You can copy prepared profiles and traces from here or from Bridges-2 via the following command executed on you local machine
$ # go to the directory were you want to store measurements
$ cd <my_directory>
$ # copy files from Bridges-2 to your current directory
$ scp userid@bridges2.psc.edu:/jet/home/zhukov/ihpcss24/tutorial/measurements_bridges2.tar.gz .
$ # untar experiments
$ tar xvf measurements_bridges2.tar.gz
Go to the directory where experiments are stored
$ cd measurements_bridges2/bin.scorep/
Open collected traces with CUBE
$ cube scorep_bt-mz_C_8x6_sum_filt/summary.cubex
Cube is a generic user interface for presenting and browsing performance and debugging information from parallel applications. The Cube main window consists of three coupled panels containing tree displays or alternate graphical views of analysis reports. The left panel shows performance properties of the execution, such as time or the number of visits. The middle pane shows the call tree or a flat profile of the application. The right pane either shows the system hierarchy consisting of, e.g., machines, compute nodes, processes, and threads, a topological view of the application's processes and threads (if available), or a box plot view showing the statistical distribution of values across the system. All tree nodes are labeled with a metric value and a color-coded box which can help in identifying hotspots. The metric value color is determined from the proportion of the total (root) value or some other specified reference value, using the color scale at the bottom of the window.

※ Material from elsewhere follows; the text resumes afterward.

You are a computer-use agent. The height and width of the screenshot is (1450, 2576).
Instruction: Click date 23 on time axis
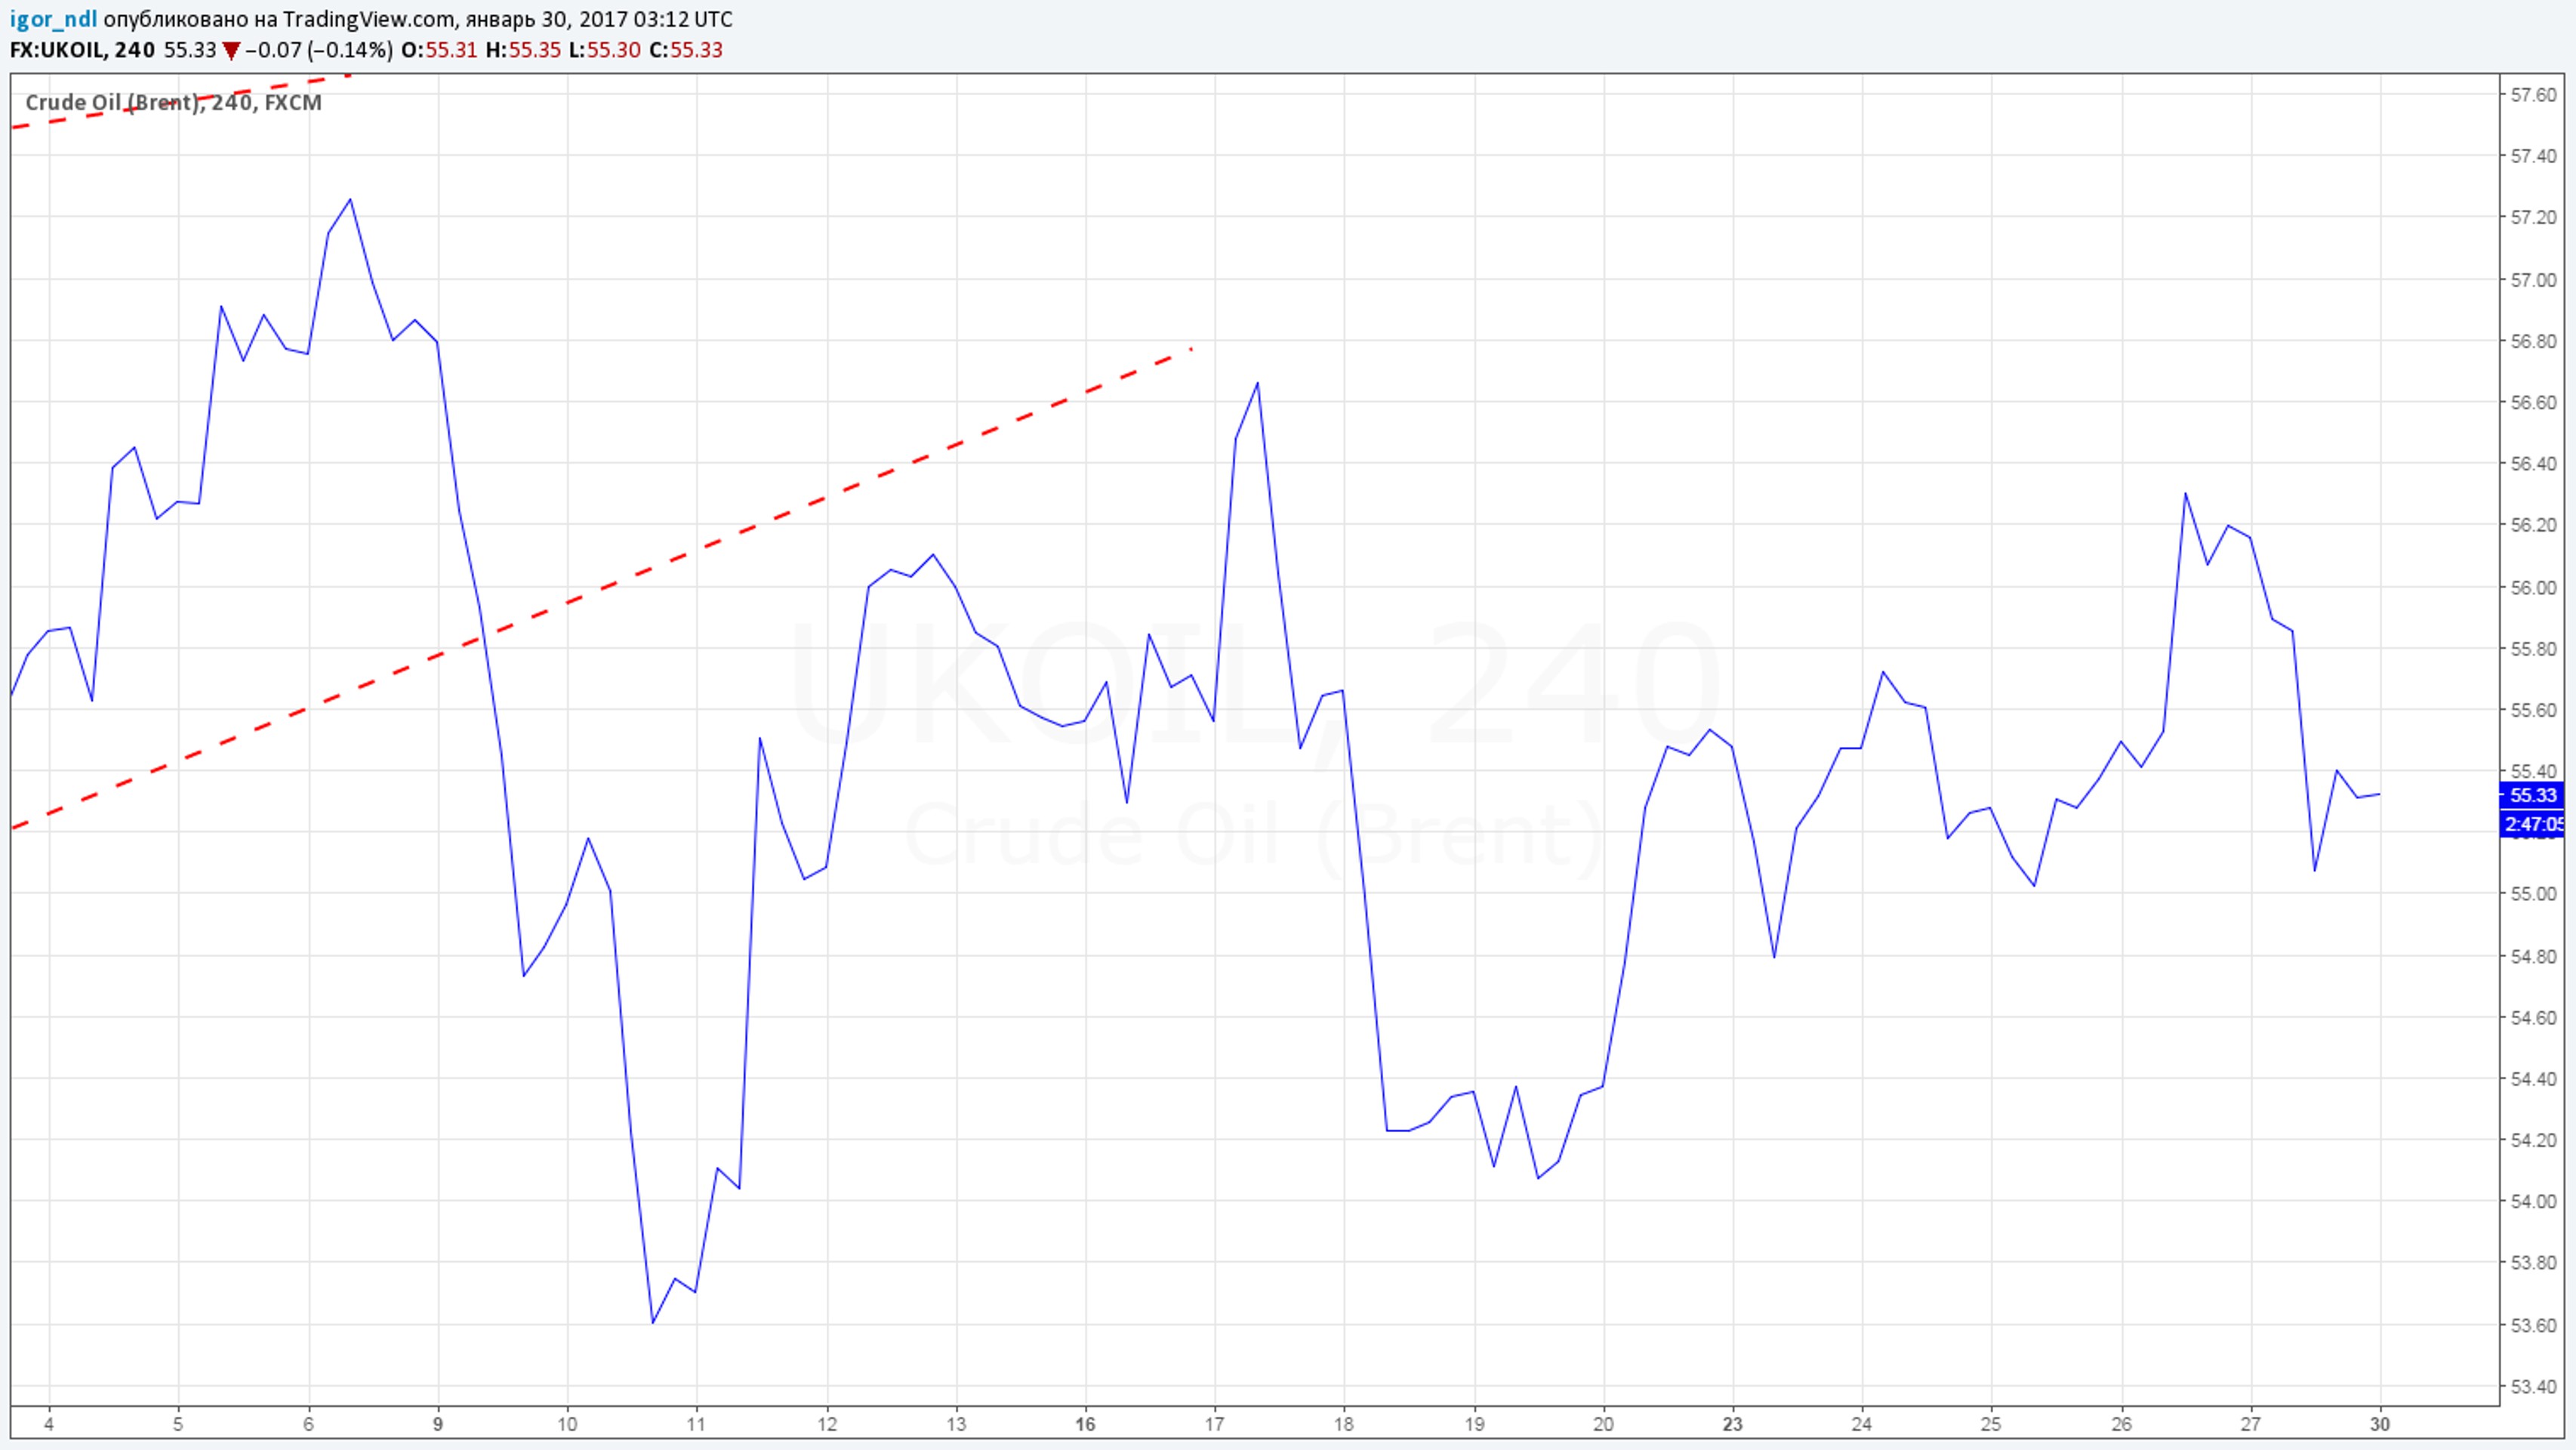click(1732, 1424)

A click on a performance property or a call path selects the corresponding node. This has the effect that the metric value held by this node (such as execution time) will be further broken down into its constituents in the panels right of the selected node. For example, after selecting a performance property, the middle panel shows its distribution across the call tree. After selecting a call path (i.e., a node in the call tree), the system tree shows the distribution of the performance property in that call path across the system locations. A click on the icon to the left of a node in each tree expands or collapses that node. By expanding or collapsing nodes in each of the three trees, the analysis results can be viewed on different levels of granularity (inclusive vs. exclusive values).

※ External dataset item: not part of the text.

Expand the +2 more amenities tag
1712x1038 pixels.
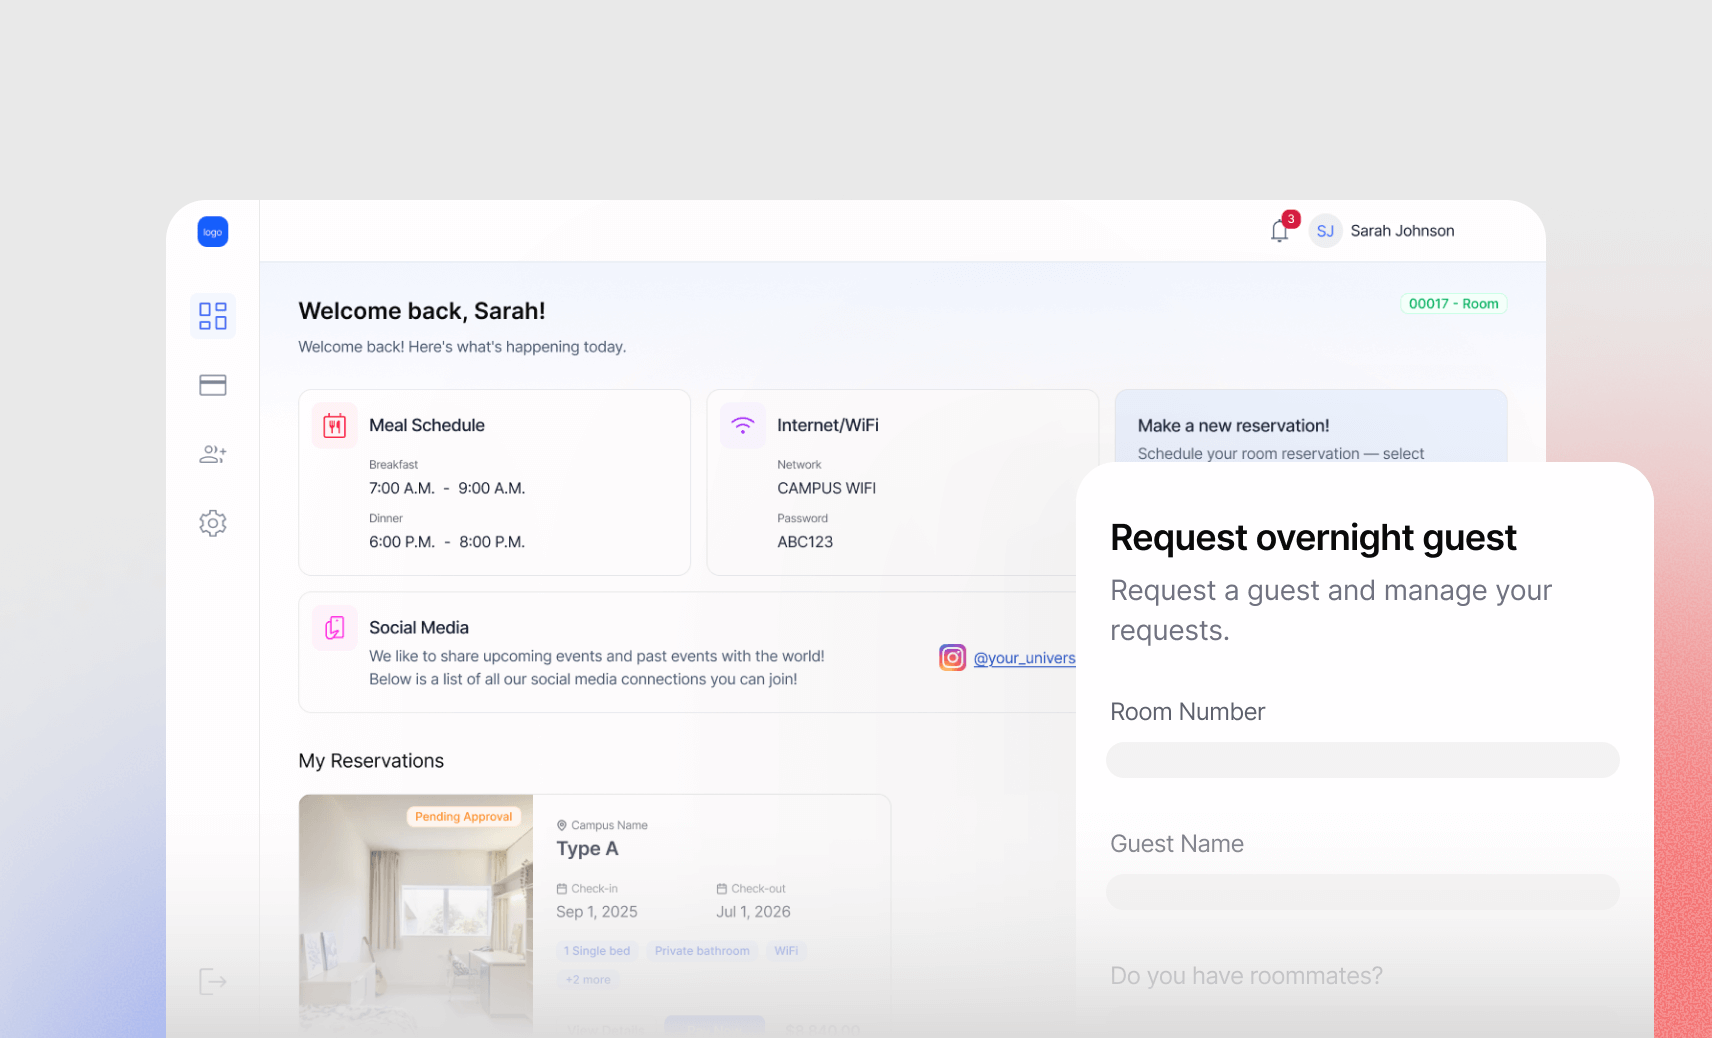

For example, in the figure we can see the distribution of the "Computation time" of the following three functions x_solve
, y_solve
, z_solve
over 4 MPI ranks on node one and accumulated time across all MPI ranks on node two .
All tree displays support a context menu, which is accessible using the right mouse button and provides further options. For example, to obtain the exact definition of a performance property, select "Online Description" in the context menu associated with each performance property. A brief description can also be obtained from the menu option "Info".
To make effective use of the GUI please also consult the Cube User Guide or visit the CUBE YouTube channel.
Examine our BT-MZ measurements in the CUBE browser and try to answer the following questions
- What percentage of the total time is spent on computation, MPI, OpenMP?
- What is the name of the routine with the largest execution time (inclusive)?
- What is the name of the routine with the largest execution time (exclusive)?
- How many times has the
adi
routine been called? - Which routines are the biggest contributors to the runtime?
- What is the min and max execution time of the
compute_rhs
routine across all threads (all MPI processes)?